Breakdown of chiral symmetry during saturation of the Tayler instability

TL;DR

This paper investigates how chiral symmetry breaks spontaneously during the nonlinear evolution of the Tayler instability, showing that even tiny initial helicity biases lead to saturated helical states, explained through symmetry-based amplitude equations.

Contribution

It demonstrates the spontaneous chiral symmetry breaking in the Tayler instability and derives amplitude equations from symmetry considerations to describe this process.

Findings

Infinitesimal helicity bias leads to saturated helical states.

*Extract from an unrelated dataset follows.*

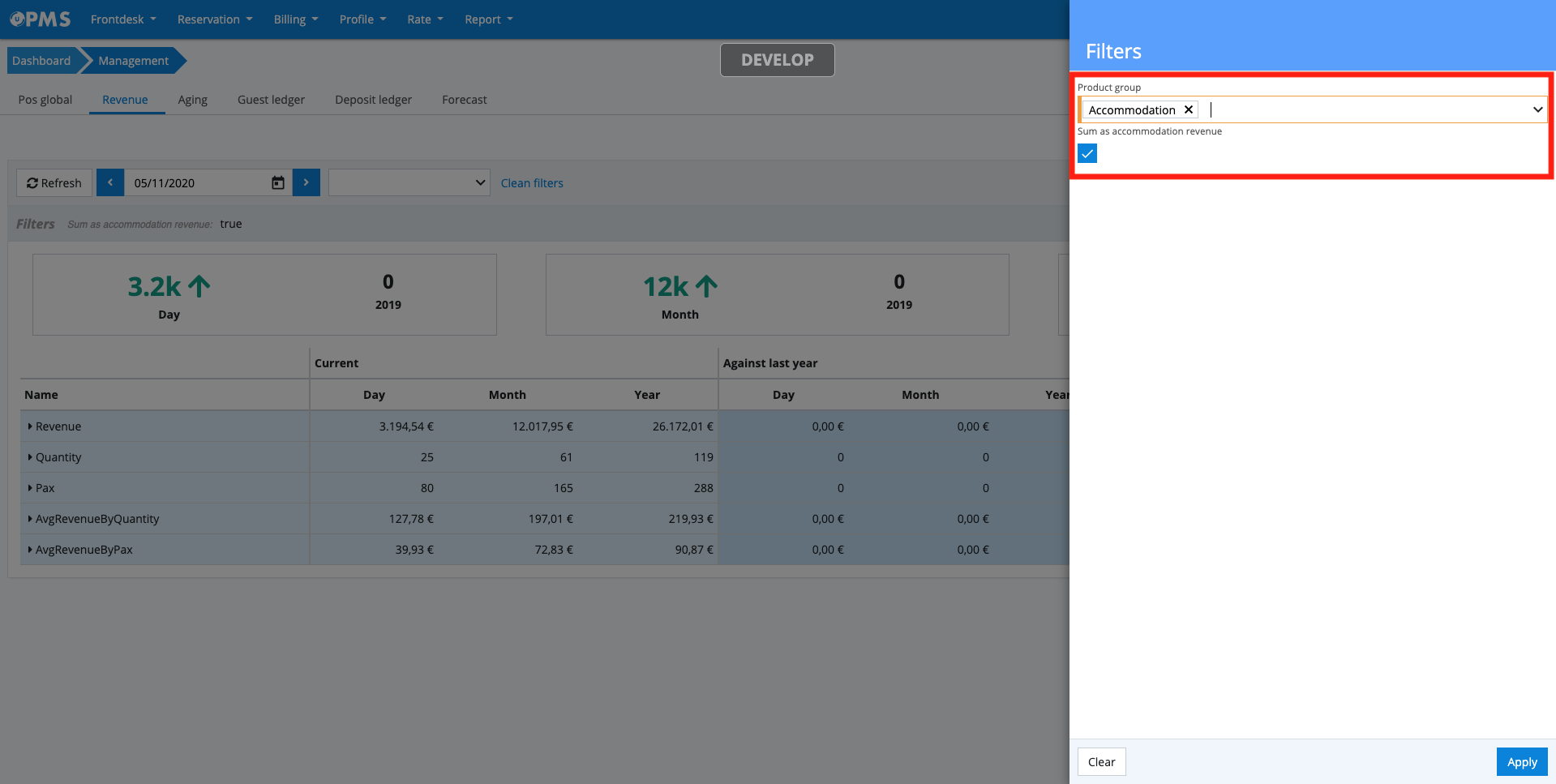
Task: Go to previous date with left arrow
Action: (110, 183)
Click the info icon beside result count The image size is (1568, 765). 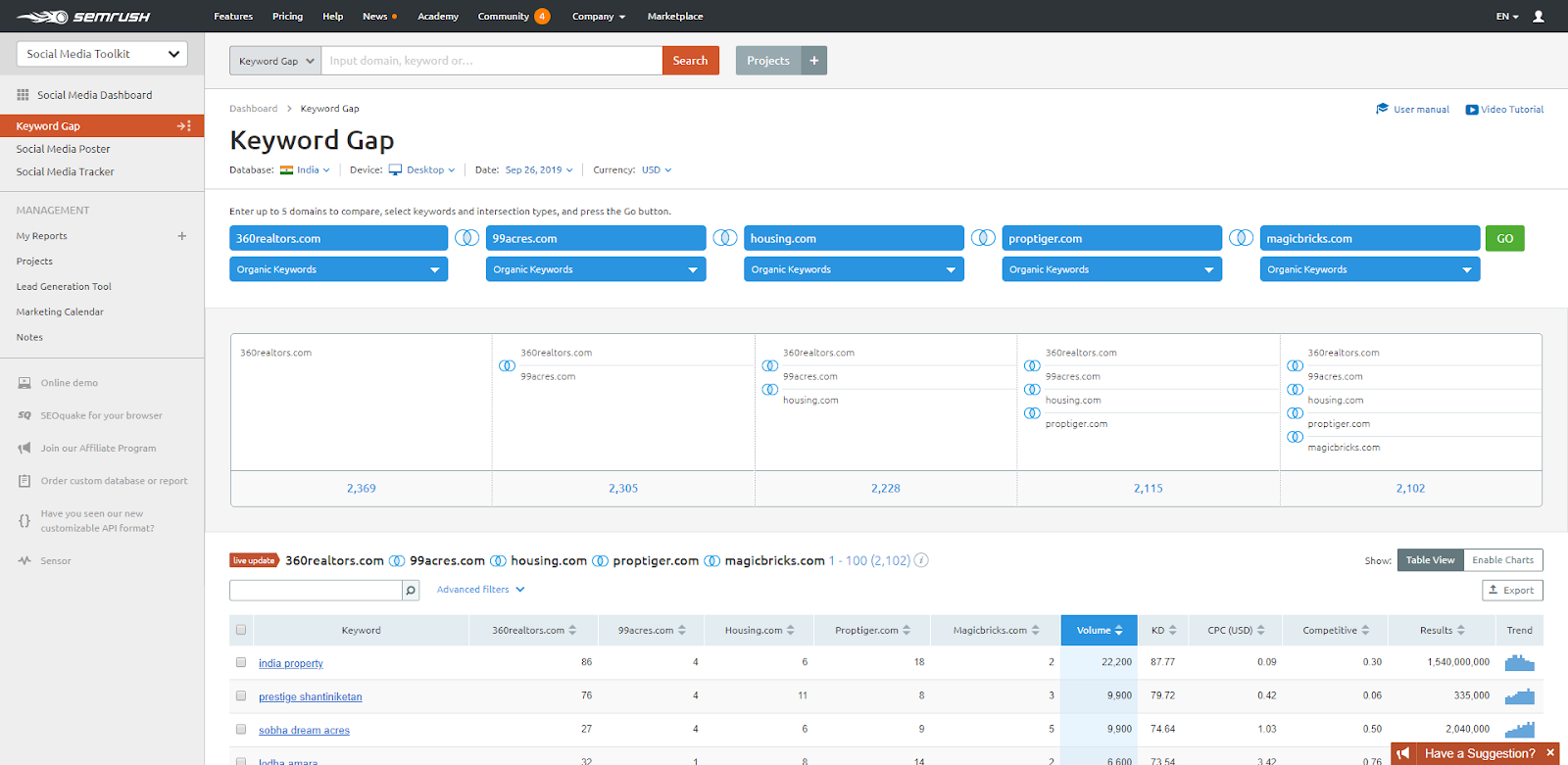pos(921,560)
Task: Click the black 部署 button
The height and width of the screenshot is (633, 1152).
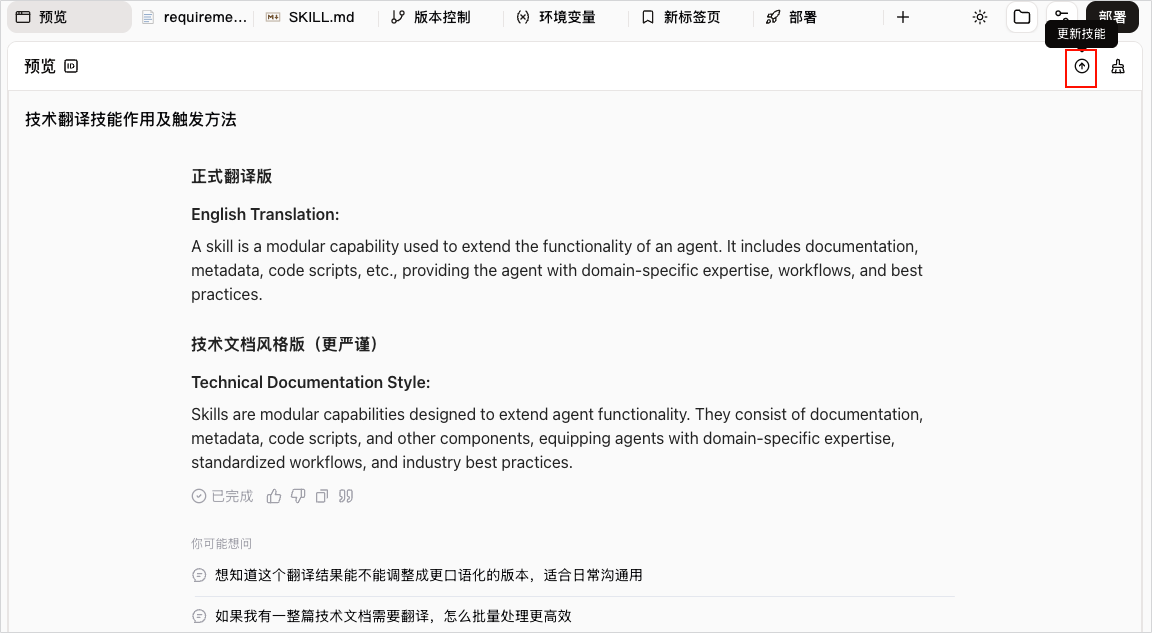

Amplitude equations accurately fit DNS data.

Symmetry considerations determine amplitude equation coefficients.

Abstract

We study spontaneous breakdown of chiral symmetry during the nonlinear evolution of the Tayler instability. We start with an initial steady state of zero helicity. Within linearized perturbation calculations, helical perturbations of this initial state have the same growth rate for either sign of helicity. Direct numerical simulations (DNS) of the fully nonlinear equations, however, show that an infinitesimal excess of one sign of helicity in the initial perturbation gives rise to a saturated helical state. We further show that this symmetry breaking can be described by weakly nonlinear finite--amplitude equations with undetermined coefficients which can be deduced solely from symmetry consideration. By fitting solutions of the amplitude equations to data from DNS we further determine the coefficients of the amplitude equations.